Oral History | Fortunoff Collection ID: HVT-1281

Videotape testimony of Judith H., who was born in a small village in Czechoslovakia in 1924. She recalls being the only higher class family there; antisemitism; living with her grandparents to attend school in Prešov; Hungarian occupation; attending school in Budapest; learning of Jewish persecutions in Slovakia (her grandparents were deported and perished in Majdanek); her brother joining her in 1943; German invasion in March 1944; an unsuccessful attempt to return home with her brother; her depression upon learning her parents were deported (she never saw them again); living with her brother in buildings designated for Jews; reporting for forced labor in October 1944; separation from her brother; digging trenches; unsuccessful escape attempts during a forced march in November; acquiring a Swedish passport from Raoul Wallenberg, which later proved useless; forced labor in Kerecsend; mass killings near Eisenerz in April 1945; starvation and cannibalism in Mauthausen; a death march to Gunskirchen in May; and liberation by United States troops.
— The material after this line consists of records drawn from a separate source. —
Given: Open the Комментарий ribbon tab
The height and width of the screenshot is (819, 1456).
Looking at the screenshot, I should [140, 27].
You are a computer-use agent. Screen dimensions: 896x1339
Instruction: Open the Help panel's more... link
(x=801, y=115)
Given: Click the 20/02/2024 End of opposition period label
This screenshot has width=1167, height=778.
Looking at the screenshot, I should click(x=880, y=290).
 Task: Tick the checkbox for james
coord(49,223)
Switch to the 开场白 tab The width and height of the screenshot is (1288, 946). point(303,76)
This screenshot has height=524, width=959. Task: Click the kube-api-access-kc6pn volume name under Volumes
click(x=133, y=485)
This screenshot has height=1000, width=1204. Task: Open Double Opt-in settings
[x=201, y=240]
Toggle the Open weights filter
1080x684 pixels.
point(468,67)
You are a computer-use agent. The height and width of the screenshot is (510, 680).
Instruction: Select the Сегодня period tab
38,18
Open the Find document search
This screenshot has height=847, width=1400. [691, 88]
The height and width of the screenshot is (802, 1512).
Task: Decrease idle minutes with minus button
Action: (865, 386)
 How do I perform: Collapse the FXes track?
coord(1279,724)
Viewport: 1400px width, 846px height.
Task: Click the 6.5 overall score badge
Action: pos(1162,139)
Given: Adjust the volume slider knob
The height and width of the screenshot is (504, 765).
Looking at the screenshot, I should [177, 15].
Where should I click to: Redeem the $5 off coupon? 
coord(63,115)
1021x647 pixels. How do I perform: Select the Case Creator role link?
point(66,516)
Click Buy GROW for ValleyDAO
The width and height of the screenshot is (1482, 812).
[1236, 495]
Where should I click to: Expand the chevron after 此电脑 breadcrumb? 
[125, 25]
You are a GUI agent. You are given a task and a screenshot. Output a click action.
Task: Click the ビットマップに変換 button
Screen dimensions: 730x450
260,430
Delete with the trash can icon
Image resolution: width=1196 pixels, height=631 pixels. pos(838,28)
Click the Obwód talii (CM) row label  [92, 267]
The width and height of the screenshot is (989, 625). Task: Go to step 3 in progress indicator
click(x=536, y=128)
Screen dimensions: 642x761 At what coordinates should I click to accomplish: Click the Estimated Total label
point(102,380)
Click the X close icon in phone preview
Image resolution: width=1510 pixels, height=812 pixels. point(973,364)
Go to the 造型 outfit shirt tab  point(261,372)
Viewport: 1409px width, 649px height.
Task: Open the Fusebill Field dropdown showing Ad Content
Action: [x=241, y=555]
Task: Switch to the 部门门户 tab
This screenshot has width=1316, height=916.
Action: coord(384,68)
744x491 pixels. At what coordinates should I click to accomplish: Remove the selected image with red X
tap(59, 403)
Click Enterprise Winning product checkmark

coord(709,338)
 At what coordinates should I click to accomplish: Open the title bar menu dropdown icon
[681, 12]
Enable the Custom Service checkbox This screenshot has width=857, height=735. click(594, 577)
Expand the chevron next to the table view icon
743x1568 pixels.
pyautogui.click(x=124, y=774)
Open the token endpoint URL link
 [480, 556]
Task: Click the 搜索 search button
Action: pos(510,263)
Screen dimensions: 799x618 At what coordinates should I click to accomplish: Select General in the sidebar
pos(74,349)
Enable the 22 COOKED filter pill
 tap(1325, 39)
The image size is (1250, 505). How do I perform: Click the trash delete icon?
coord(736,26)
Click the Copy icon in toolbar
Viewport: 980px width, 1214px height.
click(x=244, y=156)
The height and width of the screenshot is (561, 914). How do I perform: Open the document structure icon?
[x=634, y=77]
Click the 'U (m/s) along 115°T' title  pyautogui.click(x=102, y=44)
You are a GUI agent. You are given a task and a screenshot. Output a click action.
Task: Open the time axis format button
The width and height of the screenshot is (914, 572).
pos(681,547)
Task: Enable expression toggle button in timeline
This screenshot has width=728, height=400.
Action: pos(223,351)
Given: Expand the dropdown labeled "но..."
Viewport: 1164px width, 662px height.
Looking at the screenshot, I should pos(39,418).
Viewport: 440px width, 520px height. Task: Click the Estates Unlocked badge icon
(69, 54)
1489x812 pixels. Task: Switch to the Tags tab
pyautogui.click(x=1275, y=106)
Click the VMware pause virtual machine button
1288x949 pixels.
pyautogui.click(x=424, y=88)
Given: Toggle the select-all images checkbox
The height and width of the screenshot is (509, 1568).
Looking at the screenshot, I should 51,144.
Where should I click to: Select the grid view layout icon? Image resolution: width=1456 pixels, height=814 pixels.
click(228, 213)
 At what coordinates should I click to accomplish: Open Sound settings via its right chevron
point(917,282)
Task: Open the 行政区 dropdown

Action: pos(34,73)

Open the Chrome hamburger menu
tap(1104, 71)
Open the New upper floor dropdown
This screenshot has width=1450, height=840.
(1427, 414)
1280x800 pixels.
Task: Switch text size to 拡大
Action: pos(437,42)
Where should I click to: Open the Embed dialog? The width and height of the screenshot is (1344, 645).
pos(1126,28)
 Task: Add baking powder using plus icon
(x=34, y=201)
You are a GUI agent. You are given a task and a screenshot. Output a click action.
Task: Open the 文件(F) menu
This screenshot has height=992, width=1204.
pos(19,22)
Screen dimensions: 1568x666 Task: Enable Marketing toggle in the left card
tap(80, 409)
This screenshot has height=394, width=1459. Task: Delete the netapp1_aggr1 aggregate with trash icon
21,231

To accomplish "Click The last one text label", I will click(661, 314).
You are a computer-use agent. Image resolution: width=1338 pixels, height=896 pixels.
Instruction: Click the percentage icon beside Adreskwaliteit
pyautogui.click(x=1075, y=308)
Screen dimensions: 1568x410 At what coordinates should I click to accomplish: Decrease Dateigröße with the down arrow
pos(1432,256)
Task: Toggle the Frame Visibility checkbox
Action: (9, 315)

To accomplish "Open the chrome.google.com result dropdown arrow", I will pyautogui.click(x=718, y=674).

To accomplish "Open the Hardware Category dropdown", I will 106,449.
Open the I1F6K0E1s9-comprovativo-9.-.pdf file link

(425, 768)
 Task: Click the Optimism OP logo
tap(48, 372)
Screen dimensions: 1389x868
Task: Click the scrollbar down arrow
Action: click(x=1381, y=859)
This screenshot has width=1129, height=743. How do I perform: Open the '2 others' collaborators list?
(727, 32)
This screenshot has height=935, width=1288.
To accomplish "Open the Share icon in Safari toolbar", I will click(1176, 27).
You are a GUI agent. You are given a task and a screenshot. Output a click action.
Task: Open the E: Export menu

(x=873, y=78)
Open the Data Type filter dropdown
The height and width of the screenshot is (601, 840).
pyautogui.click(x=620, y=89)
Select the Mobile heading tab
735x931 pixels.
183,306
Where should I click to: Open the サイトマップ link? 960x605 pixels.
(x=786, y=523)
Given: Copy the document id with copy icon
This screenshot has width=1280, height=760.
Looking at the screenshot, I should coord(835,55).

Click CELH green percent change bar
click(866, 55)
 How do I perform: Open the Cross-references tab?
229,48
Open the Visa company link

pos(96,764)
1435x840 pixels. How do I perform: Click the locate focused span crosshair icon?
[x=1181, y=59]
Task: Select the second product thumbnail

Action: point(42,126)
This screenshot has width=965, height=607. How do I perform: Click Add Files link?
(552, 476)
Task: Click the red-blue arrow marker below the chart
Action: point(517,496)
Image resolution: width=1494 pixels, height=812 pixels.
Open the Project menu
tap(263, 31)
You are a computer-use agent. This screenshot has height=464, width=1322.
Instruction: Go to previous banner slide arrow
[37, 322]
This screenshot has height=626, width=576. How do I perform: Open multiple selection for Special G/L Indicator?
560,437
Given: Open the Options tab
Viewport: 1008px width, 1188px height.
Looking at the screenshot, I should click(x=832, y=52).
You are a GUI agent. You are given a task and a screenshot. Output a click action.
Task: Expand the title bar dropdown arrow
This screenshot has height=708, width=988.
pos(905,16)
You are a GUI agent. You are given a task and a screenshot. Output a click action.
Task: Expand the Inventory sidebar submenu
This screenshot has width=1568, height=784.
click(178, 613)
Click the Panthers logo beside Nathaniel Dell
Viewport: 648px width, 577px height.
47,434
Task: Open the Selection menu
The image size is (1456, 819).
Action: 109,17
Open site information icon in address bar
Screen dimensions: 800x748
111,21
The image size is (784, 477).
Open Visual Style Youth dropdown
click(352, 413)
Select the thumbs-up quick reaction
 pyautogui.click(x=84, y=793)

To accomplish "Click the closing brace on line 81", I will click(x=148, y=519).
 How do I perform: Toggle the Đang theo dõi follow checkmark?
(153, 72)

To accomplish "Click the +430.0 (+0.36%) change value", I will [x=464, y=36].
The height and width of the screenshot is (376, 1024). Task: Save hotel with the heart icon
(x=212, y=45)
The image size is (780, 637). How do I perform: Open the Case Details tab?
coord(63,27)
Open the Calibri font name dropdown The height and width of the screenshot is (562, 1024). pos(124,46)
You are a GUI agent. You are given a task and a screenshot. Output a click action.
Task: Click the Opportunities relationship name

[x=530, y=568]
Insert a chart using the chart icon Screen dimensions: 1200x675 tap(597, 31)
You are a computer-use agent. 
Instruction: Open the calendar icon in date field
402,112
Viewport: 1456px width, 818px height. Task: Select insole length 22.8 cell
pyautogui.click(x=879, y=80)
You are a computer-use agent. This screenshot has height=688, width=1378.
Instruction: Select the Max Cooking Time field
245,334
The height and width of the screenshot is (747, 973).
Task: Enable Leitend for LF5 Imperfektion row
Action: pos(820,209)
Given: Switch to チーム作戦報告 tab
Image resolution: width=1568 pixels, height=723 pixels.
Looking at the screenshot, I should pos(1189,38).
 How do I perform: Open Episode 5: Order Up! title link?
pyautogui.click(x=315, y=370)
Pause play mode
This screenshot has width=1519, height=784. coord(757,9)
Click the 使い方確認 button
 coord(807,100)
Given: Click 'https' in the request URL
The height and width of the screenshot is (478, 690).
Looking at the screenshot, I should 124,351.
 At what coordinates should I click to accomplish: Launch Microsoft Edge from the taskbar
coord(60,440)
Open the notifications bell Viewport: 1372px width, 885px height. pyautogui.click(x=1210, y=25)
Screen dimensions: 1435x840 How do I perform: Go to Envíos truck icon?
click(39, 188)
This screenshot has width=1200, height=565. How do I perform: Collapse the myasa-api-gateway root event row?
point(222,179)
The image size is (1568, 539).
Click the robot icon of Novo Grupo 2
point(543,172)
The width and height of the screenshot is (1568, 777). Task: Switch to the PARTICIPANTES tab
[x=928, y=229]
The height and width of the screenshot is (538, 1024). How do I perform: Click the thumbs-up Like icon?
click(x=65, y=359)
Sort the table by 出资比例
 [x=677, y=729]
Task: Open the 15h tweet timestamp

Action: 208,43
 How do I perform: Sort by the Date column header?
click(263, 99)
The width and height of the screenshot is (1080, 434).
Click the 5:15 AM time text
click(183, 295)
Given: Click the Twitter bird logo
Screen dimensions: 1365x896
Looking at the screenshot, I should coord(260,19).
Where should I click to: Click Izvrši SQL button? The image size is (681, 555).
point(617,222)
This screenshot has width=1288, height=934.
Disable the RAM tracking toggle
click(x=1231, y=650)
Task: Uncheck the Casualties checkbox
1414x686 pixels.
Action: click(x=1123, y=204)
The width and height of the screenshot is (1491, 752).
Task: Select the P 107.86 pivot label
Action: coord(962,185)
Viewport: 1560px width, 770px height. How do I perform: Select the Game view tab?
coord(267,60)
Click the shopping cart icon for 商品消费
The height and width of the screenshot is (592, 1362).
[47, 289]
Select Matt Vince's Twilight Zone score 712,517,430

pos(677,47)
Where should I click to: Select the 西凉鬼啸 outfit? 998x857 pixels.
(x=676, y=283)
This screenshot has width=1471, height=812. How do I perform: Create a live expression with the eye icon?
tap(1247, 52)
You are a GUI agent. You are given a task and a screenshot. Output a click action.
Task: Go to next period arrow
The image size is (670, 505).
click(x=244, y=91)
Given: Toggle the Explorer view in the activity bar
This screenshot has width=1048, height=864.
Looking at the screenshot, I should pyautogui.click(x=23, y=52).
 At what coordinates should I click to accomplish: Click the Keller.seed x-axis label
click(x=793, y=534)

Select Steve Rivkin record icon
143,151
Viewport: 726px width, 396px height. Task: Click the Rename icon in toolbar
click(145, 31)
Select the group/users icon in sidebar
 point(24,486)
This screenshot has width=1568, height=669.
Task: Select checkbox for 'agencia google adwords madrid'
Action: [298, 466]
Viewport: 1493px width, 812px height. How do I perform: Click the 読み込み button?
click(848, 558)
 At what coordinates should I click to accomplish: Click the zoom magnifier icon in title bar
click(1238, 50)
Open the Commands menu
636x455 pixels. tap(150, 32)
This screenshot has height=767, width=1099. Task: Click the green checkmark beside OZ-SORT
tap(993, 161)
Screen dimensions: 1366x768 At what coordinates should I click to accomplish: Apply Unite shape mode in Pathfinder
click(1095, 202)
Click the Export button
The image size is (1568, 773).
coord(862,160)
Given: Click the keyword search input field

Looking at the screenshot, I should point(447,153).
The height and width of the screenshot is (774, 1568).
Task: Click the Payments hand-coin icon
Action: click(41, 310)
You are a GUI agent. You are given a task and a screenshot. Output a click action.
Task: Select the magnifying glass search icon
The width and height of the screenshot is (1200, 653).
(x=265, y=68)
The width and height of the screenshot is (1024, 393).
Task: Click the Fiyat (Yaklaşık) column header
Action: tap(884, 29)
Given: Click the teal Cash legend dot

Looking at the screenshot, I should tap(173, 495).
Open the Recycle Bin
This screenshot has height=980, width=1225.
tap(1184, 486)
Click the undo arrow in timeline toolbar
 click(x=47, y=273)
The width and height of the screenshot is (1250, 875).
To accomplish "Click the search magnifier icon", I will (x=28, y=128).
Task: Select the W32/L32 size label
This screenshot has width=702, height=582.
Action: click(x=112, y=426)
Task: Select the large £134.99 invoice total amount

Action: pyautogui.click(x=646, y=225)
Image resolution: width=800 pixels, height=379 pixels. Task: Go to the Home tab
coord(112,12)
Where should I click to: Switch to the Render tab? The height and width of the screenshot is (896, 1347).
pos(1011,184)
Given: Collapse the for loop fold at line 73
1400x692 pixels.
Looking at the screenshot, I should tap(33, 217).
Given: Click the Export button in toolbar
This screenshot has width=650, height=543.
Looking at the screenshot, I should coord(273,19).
Dr. H. describes walking to Sankt Pölten; escaping to Vienna; reunion with her brother in Budapest; attending medical school; moving to Prague; emigration with her children to Sweden in 1966; and joining her husband in the United States in 1969.

Author/Creator
H., Judith, 1924-
Published
New York, N.Y. : Fortunoff Video Archive for Holocaust Testimonies, 1989
Interview Date
November 13, 1989.
Locale
Czechoslovakia
Prešov (Slovakia)
Budapest (Hungary)
Kerecsend (Hungary)
Sankt Pölten (Austria)
Vienna (Austria)
Sweden
Prague (Czech Republic)
Language
English
Copies
3 copies: 3/4 in. master; 3/4 in. dub; and 1/2 in. VHS with time coding.
Cite As
Judith H. Holocaust Testimony (HVT-1281). Fortunoff Video Archive for Holocaust Testimonies, Yale University Library.